Click here to view the complete list of archived articles
This article was originally published in the Spring 2009 issue of Methods & Tools
When Good Architecture Goes Bad
Mark Dalgarno, mark @ software-acumen.com
Software Acumen, www.software-acumen.com
Every developer eventually encounters it at some stage in his or her career – the code that no one understands and that no one wants to touch in case it breaks. Sound familiar?
But how did the software get that bad? Presumably no one set out to make it like that? The answer is that the software is suffering from Software Erosion – the constant decay of the internal structure of a software system that occurs in all phases of software development and maintenance
At the architectural level, Software Erosion is seen in the divergence of the software architecture as-implemented from the software architecture as-intended. Note that when talking about the architecture as-intended I’m not speaking here about the initial planned architecture of the software system. Software architectures should evolve over time – this is to be expected as new requirements emerge – so the intended architecture is what your current conception of the architecture is. With software erosion what we’re talking about are unintended modifications or temporary violations of the software architecture.
The problem with software erosion is that its effects accumulate over time to result in a significant decrease in the ability of a system to meet its stakeholder requirements. Unless you take steps to actively pinpoint and stop software erosion it will gradually creep up on you and make changing the software further significantly harder and less predictable. In the worst case it could lead to the cancellation of the project or, for particularly significant projects, the closure of the business.
Types of Software Erosion
To begin to tackle software erosion you need an understanding of how it typically shows itself. Common types of software erosion include:
A well-known example of software erosion was highlighted in a reverse-engineering experiment on two separate versions of ANT some years ago. ANT V1.4.1 (11 October 2001) and ANT V1.6.1 (12 February 2004) were reverse-engineered and the results were compared.
At the time ANT was built in three layers, from the top-down these were taskdefs, ant, utils. In the earlier version these layers were well separated and the ant layer was monolithic but small. In the later version the ant layer was still monolithic but had now become very large – making it harder to understand and work with. More problematically a new upward dependency from the lower-level ant layer to the top-level taskdefslayer had been introduced.
These types of erosion problems lead to code that is hard to understand, hard to modify and hard to test. But how do you know whether you’re suffering from software erosion?
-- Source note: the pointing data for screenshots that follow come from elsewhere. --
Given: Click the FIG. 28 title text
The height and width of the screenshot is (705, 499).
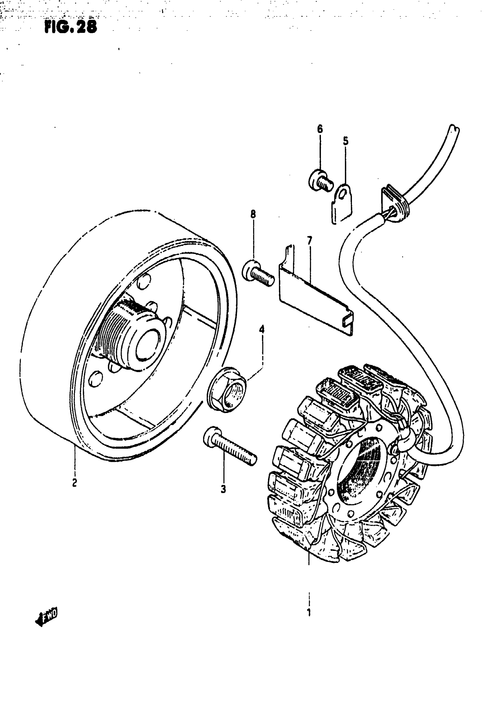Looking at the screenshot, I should click(71, 27).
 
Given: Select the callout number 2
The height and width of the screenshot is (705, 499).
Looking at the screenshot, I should click(74, 483).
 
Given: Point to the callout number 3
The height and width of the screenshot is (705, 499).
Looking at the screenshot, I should click(223, 489).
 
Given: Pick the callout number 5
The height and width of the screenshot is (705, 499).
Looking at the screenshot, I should click(346, 141).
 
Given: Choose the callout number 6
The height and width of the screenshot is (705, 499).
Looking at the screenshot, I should click(320, 129).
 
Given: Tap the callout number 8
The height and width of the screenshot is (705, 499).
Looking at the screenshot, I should click(253, 214).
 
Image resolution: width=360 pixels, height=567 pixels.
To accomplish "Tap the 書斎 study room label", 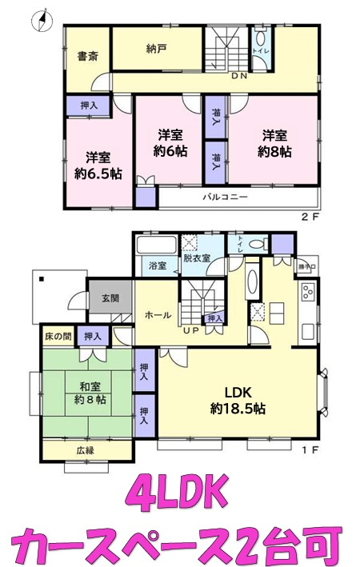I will tap(87, 57).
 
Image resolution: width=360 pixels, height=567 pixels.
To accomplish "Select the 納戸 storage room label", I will tap(157, 47).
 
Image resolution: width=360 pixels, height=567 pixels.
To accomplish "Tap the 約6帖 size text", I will tap(171, 150).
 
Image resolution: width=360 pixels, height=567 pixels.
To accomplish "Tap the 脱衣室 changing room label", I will tap(195, 259).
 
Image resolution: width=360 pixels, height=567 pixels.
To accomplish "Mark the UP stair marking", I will tap(193, 329).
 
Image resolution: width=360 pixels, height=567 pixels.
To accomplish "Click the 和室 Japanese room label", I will tap(88, 382).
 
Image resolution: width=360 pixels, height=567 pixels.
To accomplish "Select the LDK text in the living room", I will tap(238, 393).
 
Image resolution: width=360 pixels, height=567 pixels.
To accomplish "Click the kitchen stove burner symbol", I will tap(307, 293).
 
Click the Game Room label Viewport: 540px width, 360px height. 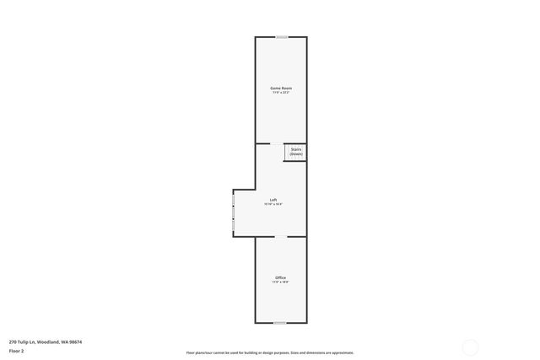pos(281,88)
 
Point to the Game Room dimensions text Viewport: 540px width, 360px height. pos(281,93)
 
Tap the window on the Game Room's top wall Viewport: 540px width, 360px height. pos(281,37)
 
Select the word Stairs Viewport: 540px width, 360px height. pos(296,150)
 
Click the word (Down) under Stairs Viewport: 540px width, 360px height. pos(296,154)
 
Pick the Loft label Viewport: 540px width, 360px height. pos(273,199)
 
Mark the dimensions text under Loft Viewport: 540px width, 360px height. pos(273,204)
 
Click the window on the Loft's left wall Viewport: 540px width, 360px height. pos(233,211)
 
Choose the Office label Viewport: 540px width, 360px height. pos(280,277)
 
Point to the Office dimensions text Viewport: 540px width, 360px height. pos(280,282)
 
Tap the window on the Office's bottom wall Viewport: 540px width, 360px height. pos(280,323)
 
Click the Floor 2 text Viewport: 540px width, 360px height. pos(17,350)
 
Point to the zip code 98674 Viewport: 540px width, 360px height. pos(77,341)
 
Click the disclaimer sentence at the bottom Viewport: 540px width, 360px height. pos(270,352)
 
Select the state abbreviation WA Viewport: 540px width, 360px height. pos(65,341)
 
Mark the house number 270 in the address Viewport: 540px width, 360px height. pos(13,341)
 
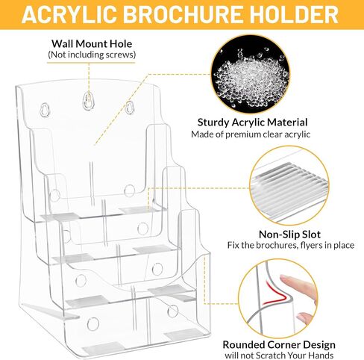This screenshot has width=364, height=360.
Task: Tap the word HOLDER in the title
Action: tap(294, 14)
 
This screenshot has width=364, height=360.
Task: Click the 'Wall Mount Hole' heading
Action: tap(92, 44)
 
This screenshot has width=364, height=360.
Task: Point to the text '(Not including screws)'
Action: tap(92, 55)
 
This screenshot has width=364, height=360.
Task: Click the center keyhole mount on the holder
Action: tap(87, 101)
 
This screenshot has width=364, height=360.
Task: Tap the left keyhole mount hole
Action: tap(45, 110)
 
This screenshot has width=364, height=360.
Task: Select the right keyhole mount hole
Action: tap(129, 108)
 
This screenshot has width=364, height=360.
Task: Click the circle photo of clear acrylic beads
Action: tap(251, 74)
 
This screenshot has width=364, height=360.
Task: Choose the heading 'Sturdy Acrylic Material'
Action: tap(252, 122)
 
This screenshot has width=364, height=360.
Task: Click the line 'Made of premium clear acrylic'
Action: tap(251, 134)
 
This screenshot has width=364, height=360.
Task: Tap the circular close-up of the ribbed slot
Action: tap(289, 186)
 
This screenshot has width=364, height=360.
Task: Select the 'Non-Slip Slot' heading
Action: tap(289, 235)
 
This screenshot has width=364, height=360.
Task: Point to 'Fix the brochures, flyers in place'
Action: tap(291, 246)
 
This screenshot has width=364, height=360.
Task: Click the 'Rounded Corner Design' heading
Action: tap(279, 345)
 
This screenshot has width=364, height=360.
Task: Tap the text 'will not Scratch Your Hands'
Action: tap(279, 356)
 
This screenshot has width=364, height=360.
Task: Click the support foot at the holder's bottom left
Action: tap(50, 311)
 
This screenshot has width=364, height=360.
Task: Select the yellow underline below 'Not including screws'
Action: tap(91, 62)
Are you suffering from Software Erosion?
Perhaps the first thing to observe is that most projects will suffer from software erosion at some stage unless there is a conscious effort to pinpoint and stop such erosion. Even projects that are relatively short-lived can suffer from it. One example I have heard about involved a software project that had to be scrapped after only 6 months because it had already eroded badly.
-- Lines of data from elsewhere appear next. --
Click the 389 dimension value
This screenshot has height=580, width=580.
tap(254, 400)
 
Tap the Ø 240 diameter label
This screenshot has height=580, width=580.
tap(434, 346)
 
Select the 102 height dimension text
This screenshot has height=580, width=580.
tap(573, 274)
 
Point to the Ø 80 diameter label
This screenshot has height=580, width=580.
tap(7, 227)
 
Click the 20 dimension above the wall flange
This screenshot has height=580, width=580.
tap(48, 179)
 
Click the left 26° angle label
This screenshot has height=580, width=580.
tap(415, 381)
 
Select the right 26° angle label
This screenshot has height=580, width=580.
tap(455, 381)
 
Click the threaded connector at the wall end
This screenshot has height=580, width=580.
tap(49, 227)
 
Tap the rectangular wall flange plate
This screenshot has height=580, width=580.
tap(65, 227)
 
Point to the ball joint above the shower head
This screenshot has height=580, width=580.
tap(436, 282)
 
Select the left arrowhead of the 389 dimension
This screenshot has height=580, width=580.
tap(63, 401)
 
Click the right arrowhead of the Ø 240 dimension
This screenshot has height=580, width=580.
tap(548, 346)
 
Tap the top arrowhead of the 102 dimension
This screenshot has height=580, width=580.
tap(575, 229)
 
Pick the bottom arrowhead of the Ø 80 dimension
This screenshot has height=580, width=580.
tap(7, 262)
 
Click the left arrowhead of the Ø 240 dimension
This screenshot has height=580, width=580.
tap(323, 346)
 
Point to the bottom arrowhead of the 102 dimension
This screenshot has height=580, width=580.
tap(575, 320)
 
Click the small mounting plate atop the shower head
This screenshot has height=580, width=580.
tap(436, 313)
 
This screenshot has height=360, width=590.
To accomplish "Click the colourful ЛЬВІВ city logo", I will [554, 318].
There are some common things you can look out for when deciding how badly your software is suffering from software erosion:
At a detailed level, software erosion results in problems such as code living in the wrong place, layering violations (as seen above in the ANT example), complex cycles insufficient decomposition, big packages etc.
Costs of Software Erosion
It can be hard to measure the cost of software erosion and convey this cost to non-technical people who often have to sanction work to stop software erosion. Even though software erosion causes reduced productivity, reduced quality and increased time-to-market, no one specific point of erosion causes these effects in isolation, rather it is the effect of multiple points of erosion that combine and reinforce each other to cause them.
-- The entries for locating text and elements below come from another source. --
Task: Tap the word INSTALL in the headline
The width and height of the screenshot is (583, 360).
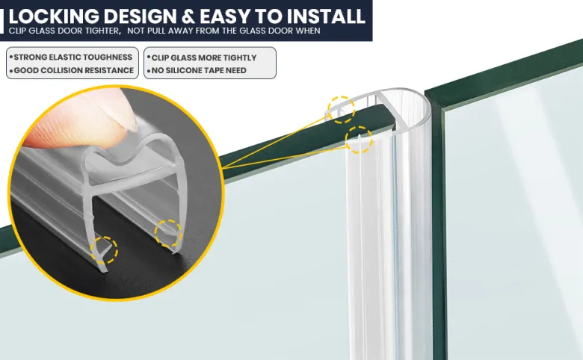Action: pos(326,16)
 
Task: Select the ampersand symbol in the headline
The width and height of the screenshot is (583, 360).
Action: pos(188,16)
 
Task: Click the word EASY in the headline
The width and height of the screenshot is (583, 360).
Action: pos(225,16)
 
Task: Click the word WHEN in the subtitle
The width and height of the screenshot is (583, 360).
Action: pos(308,31)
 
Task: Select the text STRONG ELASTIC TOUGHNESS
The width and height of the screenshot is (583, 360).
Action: pos(73,58)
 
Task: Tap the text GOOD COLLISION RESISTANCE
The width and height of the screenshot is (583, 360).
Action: pos(73,70)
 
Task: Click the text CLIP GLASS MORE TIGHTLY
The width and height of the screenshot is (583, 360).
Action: pos(204,58)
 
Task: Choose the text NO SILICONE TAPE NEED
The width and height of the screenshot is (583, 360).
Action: pos(199,70)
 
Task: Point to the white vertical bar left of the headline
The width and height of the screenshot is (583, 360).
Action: pos(1,21)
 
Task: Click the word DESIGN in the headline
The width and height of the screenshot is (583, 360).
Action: pos(140,16)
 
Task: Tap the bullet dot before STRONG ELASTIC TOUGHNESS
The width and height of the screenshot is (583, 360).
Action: pos(11,58)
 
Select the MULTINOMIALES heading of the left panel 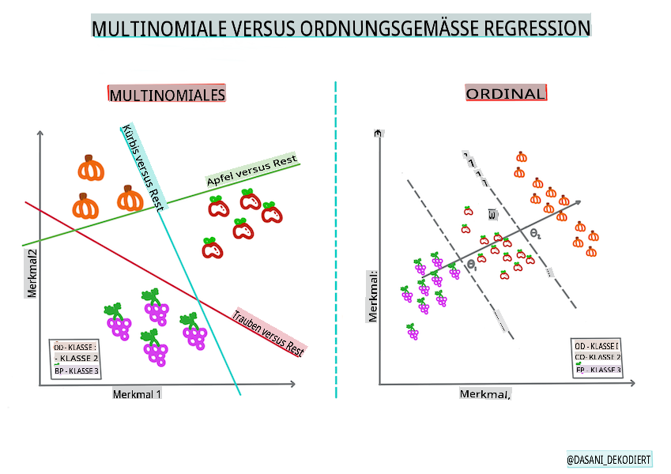(167, 95)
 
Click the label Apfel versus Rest (251, 171)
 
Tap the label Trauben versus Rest (268, 335)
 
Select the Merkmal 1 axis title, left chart (137, 393)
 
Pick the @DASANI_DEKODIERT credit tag (609, 459)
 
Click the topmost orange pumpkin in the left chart (92, 168)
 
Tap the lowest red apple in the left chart (212, 249)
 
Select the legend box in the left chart (76, 359)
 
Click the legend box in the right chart (597, 357)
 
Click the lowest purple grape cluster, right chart (412, 332)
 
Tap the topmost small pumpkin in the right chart (521, 157)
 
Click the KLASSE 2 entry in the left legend (77, 358)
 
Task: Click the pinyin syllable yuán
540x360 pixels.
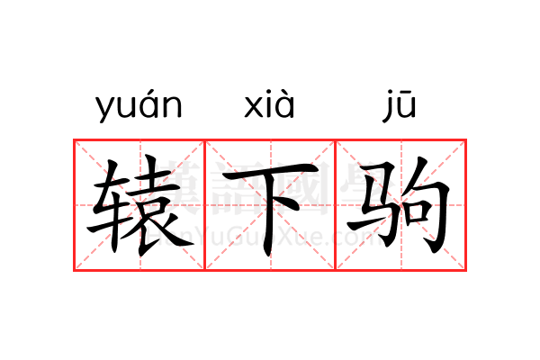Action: [x=139, y=106]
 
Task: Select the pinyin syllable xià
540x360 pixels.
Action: [x=269, y=104]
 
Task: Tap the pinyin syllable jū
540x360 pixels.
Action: [x=400, y=105]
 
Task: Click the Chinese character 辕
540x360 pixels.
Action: [x=140, y=205]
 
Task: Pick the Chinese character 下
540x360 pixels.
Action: [x=270, y=209]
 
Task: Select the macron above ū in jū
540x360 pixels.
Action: [x=407, y=92]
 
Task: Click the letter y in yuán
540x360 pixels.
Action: [x=104, y=110]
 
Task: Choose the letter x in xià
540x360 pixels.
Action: [x=254, y=107]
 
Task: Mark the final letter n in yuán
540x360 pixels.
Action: [x=173, y=107]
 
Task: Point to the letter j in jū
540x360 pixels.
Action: [x=388, y=106]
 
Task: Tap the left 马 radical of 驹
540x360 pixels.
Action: [x=373, y=204]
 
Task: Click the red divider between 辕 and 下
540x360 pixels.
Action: [x=205, y=205]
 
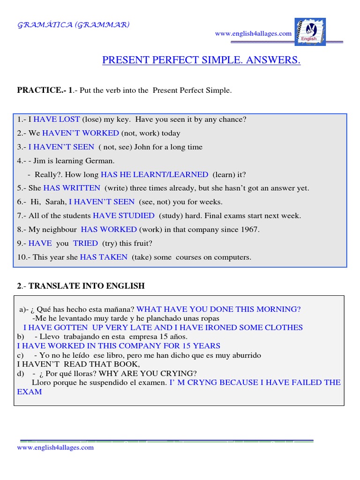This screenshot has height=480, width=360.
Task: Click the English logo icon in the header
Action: [x=310, y=32]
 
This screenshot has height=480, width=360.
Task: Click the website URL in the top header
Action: [x=253, y=34]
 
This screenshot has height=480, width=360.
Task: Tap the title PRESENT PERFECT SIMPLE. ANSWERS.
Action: [x=201, y=60]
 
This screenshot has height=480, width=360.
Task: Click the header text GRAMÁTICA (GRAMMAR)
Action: [x=74, y=24]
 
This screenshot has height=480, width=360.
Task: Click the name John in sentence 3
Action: [x=143, y=147]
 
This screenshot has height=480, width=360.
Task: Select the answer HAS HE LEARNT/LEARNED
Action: [x=155, y=174]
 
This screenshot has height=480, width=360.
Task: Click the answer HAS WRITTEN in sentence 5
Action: [x=72, y=188]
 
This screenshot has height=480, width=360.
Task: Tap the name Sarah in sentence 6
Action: [x=56, y=202]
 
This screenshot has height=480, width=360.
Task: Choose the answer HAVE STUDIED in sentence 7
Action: [x=124, y=216]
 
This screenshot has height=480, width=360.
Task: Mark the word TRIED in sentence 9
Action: [x=85, y=243]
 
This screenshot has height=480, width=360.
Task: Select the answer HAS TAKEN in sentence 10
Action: [x=104, y=257]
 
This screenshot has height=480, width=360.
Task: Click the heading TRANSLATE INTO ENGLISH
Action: [x=87, y=286]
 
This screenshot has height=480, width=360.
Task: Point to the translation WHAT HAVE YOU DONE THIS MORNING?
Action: [x=219, y=309]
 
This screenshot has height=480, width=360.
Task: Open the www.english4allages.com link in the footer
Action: [x=55, y=448]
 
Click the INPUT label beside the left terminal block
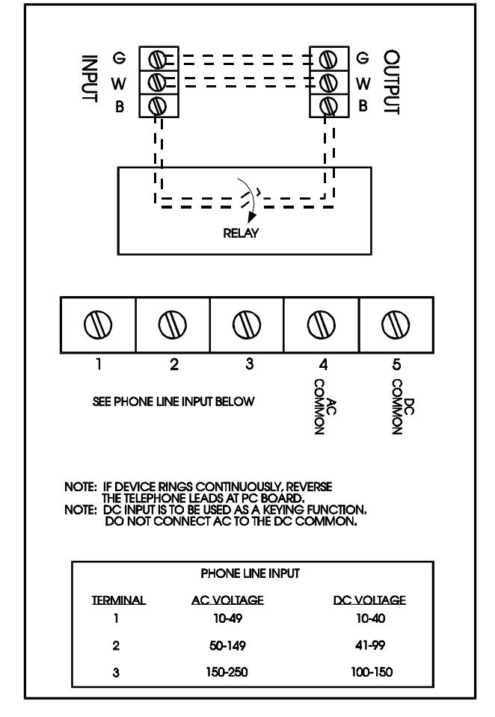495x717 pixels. pos(89,79)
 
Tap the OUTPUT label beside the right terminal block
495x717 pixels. pos(392,82)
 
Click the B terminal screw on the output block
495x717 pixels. pos(328,106)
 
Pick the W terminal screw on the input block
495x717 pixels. pos(157,82)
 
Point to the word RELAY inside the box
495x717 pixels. pos(241,233)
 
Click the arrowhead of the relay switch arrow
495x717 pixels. pos(250,217)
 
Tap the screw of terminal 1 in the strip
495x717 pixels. pos(98,324)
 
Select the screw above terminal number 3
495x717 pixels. pos(247,324)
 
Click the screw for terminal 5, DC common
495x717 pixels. pos(396,324)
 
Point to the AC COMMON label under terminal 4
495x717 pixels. pos(325,407)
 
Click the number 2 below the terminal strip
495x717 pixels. pos(173,364)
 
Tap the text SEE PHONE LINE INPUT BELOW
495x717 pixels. pos(173,401)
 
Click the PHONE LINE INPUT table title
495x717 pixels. pos(250,573)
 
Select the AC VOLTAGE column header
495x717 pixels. pos(227,600)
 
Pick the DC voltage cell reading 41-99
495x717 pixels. pos(370,645)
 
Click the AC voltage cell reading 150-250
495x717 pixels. pos(227,671)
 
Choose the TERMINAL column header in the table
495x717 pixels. pos(118,600)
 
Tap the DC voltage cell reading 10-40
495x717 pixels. pos(371,618)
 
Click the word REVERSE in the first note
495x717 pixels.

However, a study by the US Air Force Software Technology Support Centre (STSC) attempted to put some rough measure on the costs of software erosion. The researchers took two versions of a mature software system (50k LOC) and asked two different teams to perform the same maintenance task (adding approx. 3k of code) on their respective version. Version 1 was an existing system suffering software erosion. Version 2 was the same system but with the architecture restructured to remove erosion.
The results were staggeringly different. Team 1, working on Version 1, needed over twice as long as team 2 to complete this relatively short task. Furthermore, Team 1’s results contained more than eight times the number of errors than the work submitted by team 2, working on version2. Erosion in a small system such as this still had the potential to lead to significant problems when the software was maintained.
Causes of Erosion
By now you should have some clues as to how software erosion comes about. It does not arise purely spontaneously. Software Erosion comes about through change.
Pressure for change comes from a variety of sources. The need to add new features to a product to help persuade people to buy it, changes to the environment within which the software is deployed e.g. to support different networking or GUI standards and technical changes, such as the desire to adopt new coding standards all have an impact on the software. Where the initial vision for the software doesn’t allow for change, such erosion effects will be seen very quickly.
Software Erosion is also known as software decay or code rot and by similar terms. However, these don’t adequately capture the notion that it is forces external to the software that are ultimately the cause of problems within the software. Erosion is not something that just happens to the code without someone actively making such changes. This is why I feel that notion of software erosion more adequately describes this gradual wearing down of the ability to work effectively with the software.
The needs of the business can also contribute to software erosion. Even though deliberately eroding your software causes bigger problems down the line it may be in the best interest of the business to do this for some short-term gain. The problems build up quickly however if the business does this repeatedly without spending time to refactor the eroded code. Every developer is familiar with the ‘quick-fix’ that becomes a permanent feature.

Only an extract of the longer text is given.